During this process, you will need your GitHub and Docker Hub username, password, and personal access token for multiple steps, so make sure to have those handy. If you don't have those yet, see the section below, otherwise you can skip to Request Required Access.

1. Create a GitHub and Docker Hub account

GitHub is where the Broad stores our code and projects. Docker Hub allows the development team to easily deploy software without having to install lots of dependencies.

Sign up to these services with your personal email:

Create a personal access token so you can interact with GitHub on the command line.

2. Request Required Access

Ensure that you have access to the required team resources. If you encounter a permission error, it is likely because you are missing appropriate access.

  • DataBiosphere: Join the #github Slack channel, click the lightning bolt in the channel header, and select Join DataBiosphere. Once you've been granted access to DataBiosphere, you should have write access to our repositories via membership in the DataBiosphere/broadwrite team. This level of permission should be sufficient for most contributions from across DSP.
  • Google Groups: Ask a team member for access to Google Groups including jade-internal and dsde-engineering.

3. Connect accounts

Make sure 2-factor authentication (2FA) is activated on your Broad and GitHub account before starting this process!
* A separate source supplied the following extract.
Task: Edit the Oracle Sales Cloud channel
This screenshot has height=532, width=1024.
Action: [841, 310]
Connect your GitHub account to your Broad profile:

  1. Go to Broad people and select the My Profile tab.
  2. Link your profile to GitHub by clicking under Other Profiles.
  3. Check if the account is successfully linked.
  4. Open each of the following GitHub groups and Request to join by going to the Members tab: Broad Institute Read, Prometheus, DSDE Engineering
  5. To avoid being overwhelmed with notifications, add your Broad email address, route the notifications to that email, and unfollow projects that are not relevant to your team.

Connect your Docker Hub account to your Broad profile by contacting the DevOps team.

4. Create Terra Accounts

The Data Repo and Terra use Sam to abstract identity and access management. To gain access to these services, first create a non-Broad email address through Gmail. This email address will specifically be used for development purposes in our non-prod environments.
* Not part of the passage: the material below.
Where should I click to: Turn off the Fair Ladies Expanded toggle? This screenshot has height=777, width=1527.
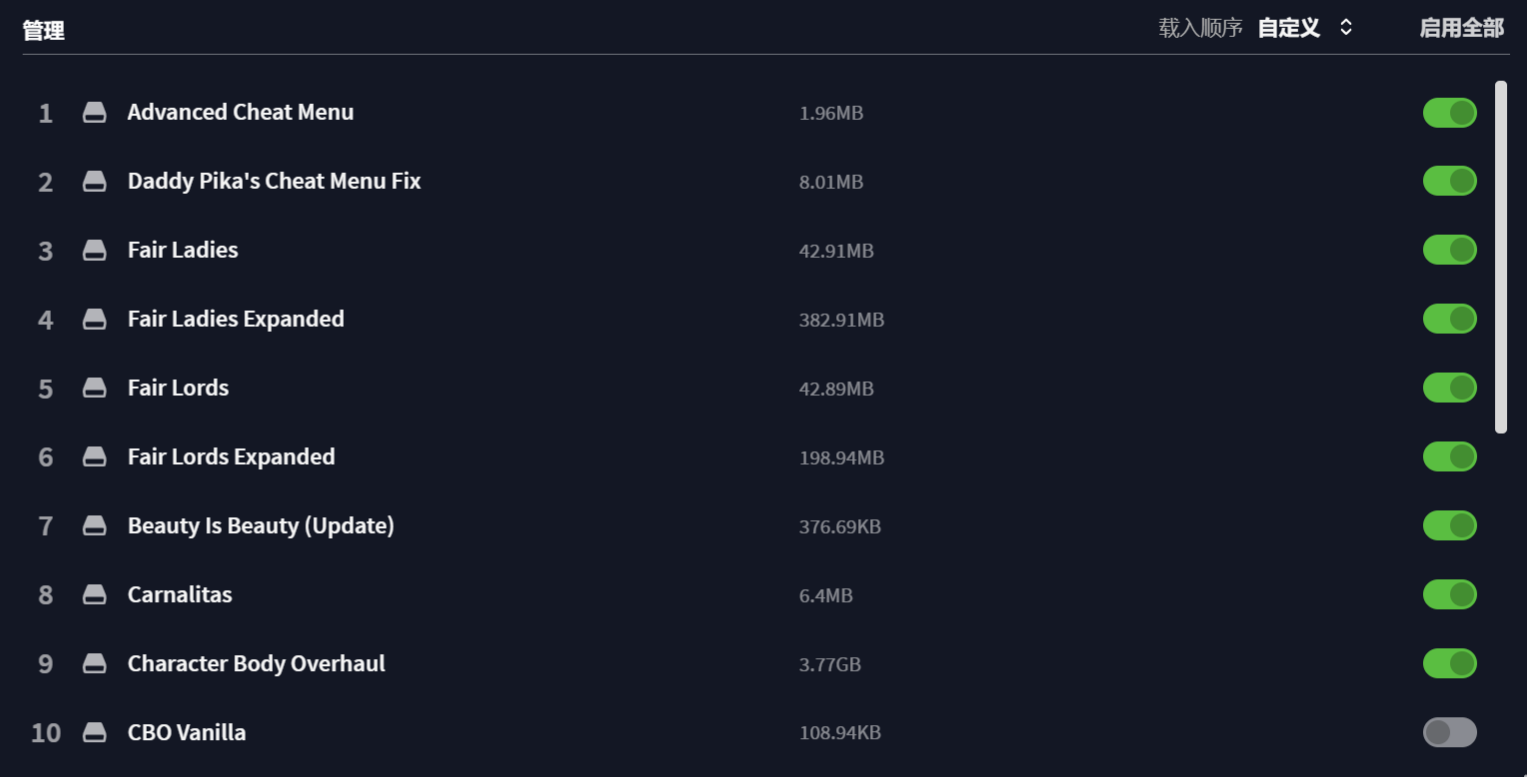click(x=1449, y=320)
BITS requires that these development accounts have multi-factor authentication (MFA) enabled. Follow Google's instructions for enabling two-step authentication. When complete, document your development account with a screenshot showing that it has MFA enabled here.

Next, to register as a new user, click the Sign in with Google button in each of the environments with the newly created email address and follow the prompts:

For production, you will need to register using a firecloud.org email. In order to get an account, you must become suitable, which requires following these steps.
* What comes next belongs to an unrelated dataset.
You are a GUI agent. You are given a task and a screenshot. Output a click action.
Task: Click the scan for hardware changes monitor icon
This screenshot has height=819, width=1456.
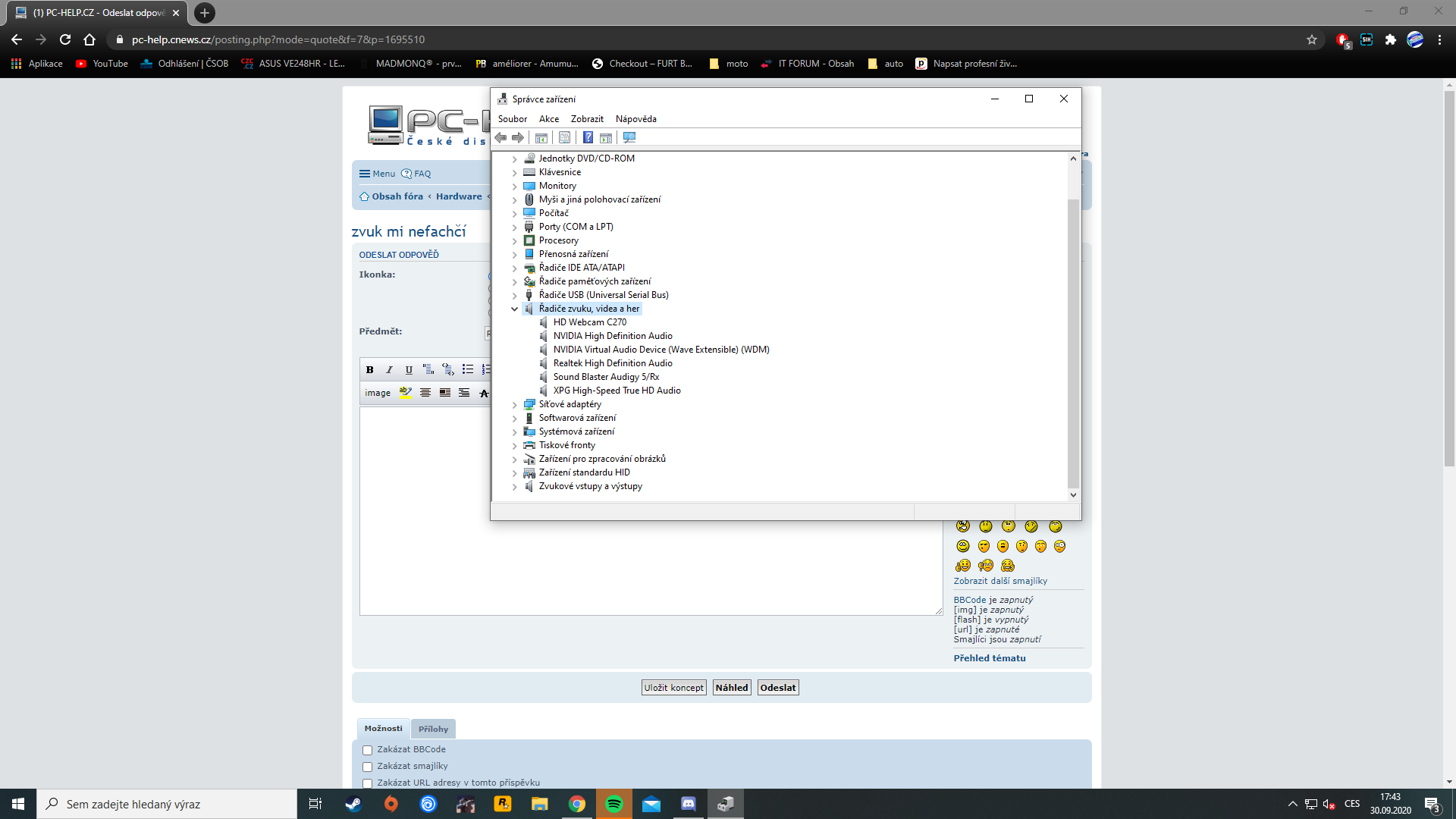pos(629,137)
Ask a member of the team to add you to the admins group for each of these environments.

5. Install Homebrew

Homebrew is a package manager which enables the installation of software using a single, convenient command line interface. To automatically install development tools necessary for the team, a Brewfile is used:

/bin/bash -c "$(curl -fsSL https://raw.githubusercontent.com/Homebrew/install/HEAD/install.sh)"
curl -LO https://raw.githubusercontent.com/DataBiosphere/jade-data-repo/develop/docs/Brewfile
brew bundle --no-lock install

The Brewfile automatically installs the following tools:

  1. Git is a version control tool for tracking changes in projects and code.
  2. jq is a command line JSON processing tool.
  3. Docker is a tool to deliver software in packages called containers. Docker for MacOS also includes Kubernetes, which deploys groups of containers together in clusters.
  4. Helm streamlines the process of defining, installing, and upgrading Kubernetes deployments, which are otherwise challenging to manage. Some manual configuration is required below.
  5. Helmfile streamlines deploying multiple helm charts.
  6. Vault is an encrypted database used to store many of the team's secrets such as keys and passwords.
  7. Google Cloud SDK is a command-line interface to Google Cloud services. Once it is installed, you'll need to allow auth access and configure Docker to connect to the appropriate Google Cloud endpoint when necessary, which is done with the configuration below.
  8. IntelliJ IDEA is an integrated development environment (IDE) for Java. There are two versions available: Ultimate (paid) and Community (open-source). We recommend the Ultimate Edition to Broad employees for its database navigation capabilities (Please reach out to a team member for the Broad server license address). Alternatively, the Community Edition has all the features needed for development, and this version can be installed by switching intellij-idea with intellij-idea-ce in the Brewfile.
  9. Skaffold is a command line tool that facilitates continuous development for Kubernetes applications. It is used to test local changes against personal environments.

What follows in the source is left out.